Just a starting point
Unfortunately, the summary of the issue is too general to allow engaging with it in much depth. Even so, it seems to encapsulate the considerable difficulties of putting the theory of IAS 36 into practice. Although the summary cites the requirement to determine a discount rate that’s independent of the entity’s own capital structure, it then immediately goes on to impose what seems like a highly artificial approach to the issue, heavily driven by the specific components of that very capital structure. That is, the interest rate attaching to the new loans entered into during 2009 might be driven higher by (say) the entity’s strained financial circumstances at that time, reducing their relevance as an asset-specific measure; the long-term subordinated loan might have been negotiated under different circumstances altogether (for example, under the influence of a related party relationship), rendering it even less relevant to making that assessment. Of course, ESMA is careful to say that it only required referring to these matters “as a starting point” rather than as the entirety of the calculation. But as it only describes the starting point and not where the assessment went from there, it’s hard to get much out of the anecdote.

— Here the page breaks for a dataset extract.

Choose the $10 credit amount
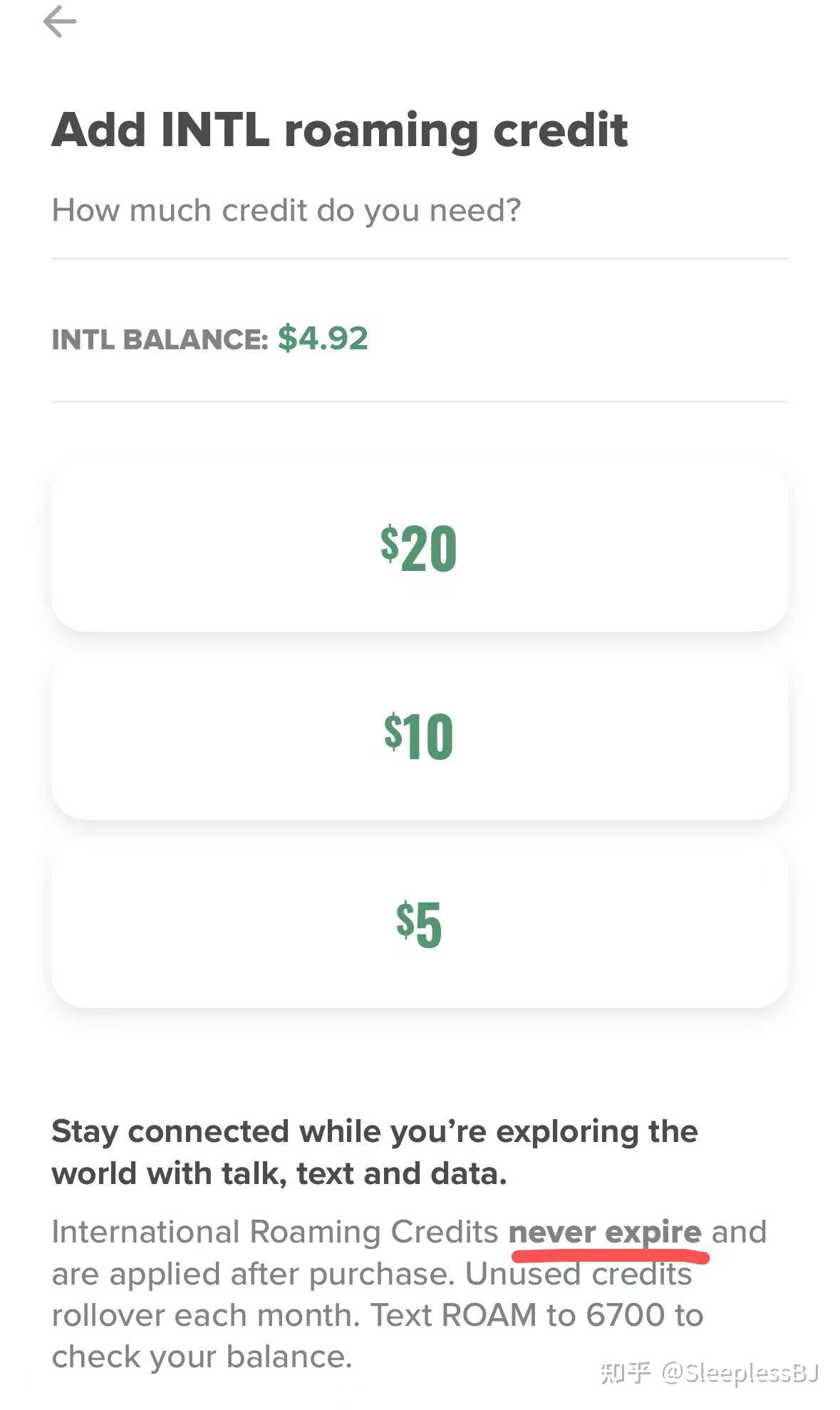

Likewise, the example doesn’t dwell on the use of a WACC approach to determining the discount rate, but this can be problematic. Some of the recurring issues don’t seem to apply here: as the entity seems to have been only in a single line of business, it’s apparently not necessary to consider whether the entity-wide WACC might reflect an averaging of different kinds of operations with different attached risks. But as above, it might certainly reflect entity-specific aspects of risk and structure that don’t apply to the individual assets. Overall, it’s very easy to succinctly describe why a particular impairment calculation was wrong; it’s much harder though to explain the elements of a good one.